The Hindi-Urdu PropBank Project

The development of computational resources will provide a major boost to Natural Language Processing applications for Hindi-Urdu. The Hindi-Urdu PropBank project is part of an effort to create a large scale resource that can be used for training machine learning algorithms and for carrying out corpus linguistics studies. This is a collaborative effort to build a 'Multi-representational and multi-layered Treebank for Hindi-Urdu'. This is a pioneering project in a language that has been resource-poor from the computational point of view.

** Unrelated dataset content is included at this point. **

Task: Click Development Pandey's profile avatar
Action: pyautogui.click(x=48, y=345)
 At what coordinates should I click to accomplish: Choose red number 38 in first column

The PropBank project will result in an annotated corpus of 400K words for Hindi and 200K words for Urdu. The Predicate-argument structure will be annotated for each verb in the corpus and a detailed lexicon will also be created for Hindi verb frames. The annotation of predicate-argument structure will be preceded by a thorough analysis of linguistic phenomena such as complex predicates. The guidelines that we will develop will merge a theoretical understanding of Hindi grammar with computational requirements.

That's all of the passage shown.